Kazuo Okada Appeal Dismissed by Tokyo High Court, Billionaire Must Pay $200K
Posted on: September 21, 2020, 01:53h.
Last updated on: September 21, 2020, 02:24h.
Billionaire Kazuo Okada’s appeal of a ruling by the Tokyo District Court in February has been rejected in a higher court.
The Tokyo District Court ordered Okada to pay damages of JPY21.3 million ($200,000) in relation to three cases of alleged fraud he committed while heading his former company, Universal Entertainment Corporation. Attorneys for Okada appealed that the District Court erred in its decision.
In a securities filing made last week with the Tokyo Stock Exchange, Universal says Okada’s appeal has been rejected by the Tokyo High Court.

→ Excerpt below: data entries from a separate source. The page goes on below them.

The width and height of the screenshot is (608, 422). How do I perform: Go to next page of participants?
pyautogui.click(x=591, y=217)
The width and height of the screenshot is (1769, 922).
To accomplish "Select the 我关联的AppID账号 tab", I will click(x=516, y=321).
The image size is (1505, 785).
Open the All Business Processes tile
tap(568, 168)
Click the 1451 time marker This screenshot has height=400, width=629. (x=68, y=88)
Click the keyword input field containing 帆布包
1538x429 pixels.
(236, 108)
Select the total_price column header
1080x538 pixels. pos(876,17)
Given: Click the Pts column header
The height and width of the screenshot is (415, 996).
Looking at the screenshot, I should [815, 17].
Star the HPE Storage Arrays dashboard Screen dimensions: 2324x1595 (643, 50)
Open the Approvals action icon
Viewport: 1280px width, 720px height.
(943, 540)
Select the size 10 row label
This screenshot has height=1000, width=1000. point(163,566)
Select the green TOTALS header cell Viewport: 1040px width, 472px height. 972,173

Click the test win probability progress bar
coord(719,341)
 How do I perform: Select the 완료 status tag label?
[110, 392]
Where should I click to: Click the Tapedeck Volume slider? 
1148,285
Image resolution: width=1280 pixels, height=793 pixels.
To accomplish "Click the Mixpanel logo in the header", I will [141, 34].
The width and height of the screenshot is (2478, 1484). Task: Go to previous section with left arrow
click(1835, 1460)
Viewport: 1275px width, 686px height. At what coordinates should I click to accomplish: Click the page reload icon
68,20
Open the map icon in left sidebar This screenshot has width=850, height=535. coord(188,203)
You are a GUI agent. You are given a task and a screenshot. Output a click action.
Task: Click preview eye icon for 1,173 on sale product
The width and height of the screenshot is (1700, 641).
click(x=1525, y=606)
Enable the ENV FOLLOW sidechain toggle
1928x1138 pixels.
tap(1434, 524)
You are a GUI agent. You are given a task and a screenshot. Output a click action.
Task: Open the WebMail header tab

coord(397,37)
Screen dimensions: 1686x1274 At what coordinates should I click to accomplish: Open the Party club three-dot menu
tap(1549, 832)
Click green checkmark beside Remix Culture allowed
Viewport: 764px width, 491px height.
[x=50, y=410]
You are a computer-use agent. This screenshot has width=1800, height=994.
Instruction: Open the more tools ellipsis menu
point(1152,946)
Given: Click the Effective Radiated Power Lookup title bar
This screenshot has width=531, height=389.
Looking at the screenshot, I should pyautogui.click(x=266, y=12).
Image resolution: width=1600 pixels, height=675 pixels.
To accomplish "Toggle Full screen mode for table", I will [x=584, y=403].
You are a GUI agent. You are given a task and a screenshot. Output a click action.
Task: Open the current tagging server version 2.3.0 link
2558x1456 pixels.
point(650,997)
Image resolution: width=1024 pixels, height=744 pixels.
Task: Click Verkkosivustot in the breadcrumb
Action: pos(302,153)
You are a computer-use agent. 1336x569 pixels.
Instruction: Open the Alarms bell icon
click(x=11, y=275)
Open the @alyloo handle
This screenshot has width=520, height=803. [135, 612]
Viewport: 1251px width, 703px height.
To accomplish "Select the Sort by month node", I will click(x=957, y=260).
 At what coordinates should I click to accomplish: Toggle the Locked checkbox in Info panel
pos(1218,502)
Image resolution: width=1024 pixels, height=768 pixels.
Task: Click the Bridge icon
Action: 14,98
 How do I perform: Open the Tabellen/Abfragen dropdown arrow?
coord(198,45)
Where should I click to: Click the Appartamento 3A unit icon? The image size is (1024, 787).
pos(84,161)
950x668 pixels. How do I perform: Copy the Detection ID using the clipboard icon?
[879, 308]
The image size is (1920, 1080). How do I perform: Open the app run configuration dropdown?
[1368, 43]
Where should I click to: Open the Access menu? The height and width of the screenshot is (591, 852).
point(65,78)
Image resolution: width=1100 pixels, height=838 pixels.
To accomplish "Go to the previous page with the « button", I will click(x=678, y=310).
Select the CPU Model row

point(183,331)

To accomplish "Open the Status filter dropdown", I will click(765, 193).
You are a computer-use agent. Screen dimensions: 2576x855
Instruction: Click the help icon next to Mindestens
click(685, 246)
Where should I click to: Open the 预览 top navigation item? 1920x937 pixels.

A judgment dismissing the appeal of Mr. Kazuo Okada … was recently issued by the Tokyo High Court on the grounds that the claims of Mr. Okada were objectively contrary to the facts, and as such, inadmissible,” the Universal notice explained.
The High Court ruled that Okada must pay Universal the roughly $200,000 in damages the District Court originally ordered, plus five percent interest and all litigation costs. Forbes estimates Kazuo Okada to have a net worth of $1.5 billion.
Okada initially made his fortune by manufacturing pachinko games, slot-like terminals that can be found throughout Japan. He founded Aruze Corporation, which later became Universal Entertainment, in 1969.
Okada’s worth grew exponentially when he became an early investor in what would become Steve Wynn’s casino empire. Universal owned a 21 percent stake in Wynn Resorts until 2013. That’s when the Japanese billionaire was forced to sell his shares after allegedly bribing officials in the Philippines to win licensure for a casino resort in Manila’s Entertainment City.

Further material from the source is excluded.